City Scrapers has several custom Scrapy commands to streamline common tasks.

genspider

  • Syntax: scrapy genspider <name> <agency> <start_url>

  • Example: scrapy genspider chi_planning "Chicago Plan Commission" "https://chicago.gov/"

Scrapy’s genspider command is subclassed for this project to handle creating the boilerplate code.

The command accepts the Spider slug, the full agency name, and a URL that should be initially scraped. It will use this information to create a Spider, initial Pytest test file, and fixtures for the tests. If the site uses Legistar (based on the URL), it will use a separate template specific to Legistar sites that simplifies some commmon functionality.

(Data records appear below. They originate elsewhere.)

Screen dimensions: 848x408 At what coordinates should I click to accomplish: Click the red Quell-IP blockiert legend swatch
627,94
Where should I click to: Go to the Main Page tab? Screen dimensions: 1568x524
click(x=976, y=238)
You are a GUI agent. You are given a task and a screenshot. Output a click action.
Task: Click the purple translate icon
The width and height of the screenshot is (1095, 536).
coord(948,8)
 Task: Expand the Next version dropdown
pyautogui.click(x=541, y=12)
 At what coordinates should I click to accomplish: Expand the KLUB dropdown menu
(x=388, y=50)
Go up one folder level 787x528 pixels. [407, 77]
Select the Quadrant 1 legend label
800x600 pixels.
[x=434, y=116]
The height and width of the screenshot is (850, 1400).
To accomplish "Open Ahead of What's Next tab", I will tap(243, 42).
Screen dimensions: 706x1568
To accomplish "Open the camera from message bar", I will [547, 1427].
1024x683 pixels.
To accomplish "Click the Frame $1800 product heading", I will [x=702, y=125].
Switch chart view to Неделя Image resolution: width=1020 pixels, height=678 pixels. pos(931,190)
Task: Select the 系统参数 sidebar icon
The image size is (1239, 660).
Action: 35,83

The boilerplate files won’t work for all sites, and in particular they won’t cover cases where multiple pages need to be scraped, but they provide a starting point for some setup tasks that can cause confusion.

combinefeeds

  • Syntax: scrapy combinefeeds

Combines output files written to a storage backend into latest.json which contains all meetings scraped, upcoming.json which only includes meetings in the future, and a file for each agency slug (i.e. chi_plan_commission.json) at the top level of the storage backend with the most recently scraped meetings for an agency.

runall

  • Syntax: scrapy runall

This will load all spiders and run them in the same process.

validate

  • Syntax: scrapy validate <name>

  • Example: scrapy validate chi_plan_commission

This command is used to run the ValidationPipeline and ensure that a scraper is returning valid output. This is predominantly used for CI.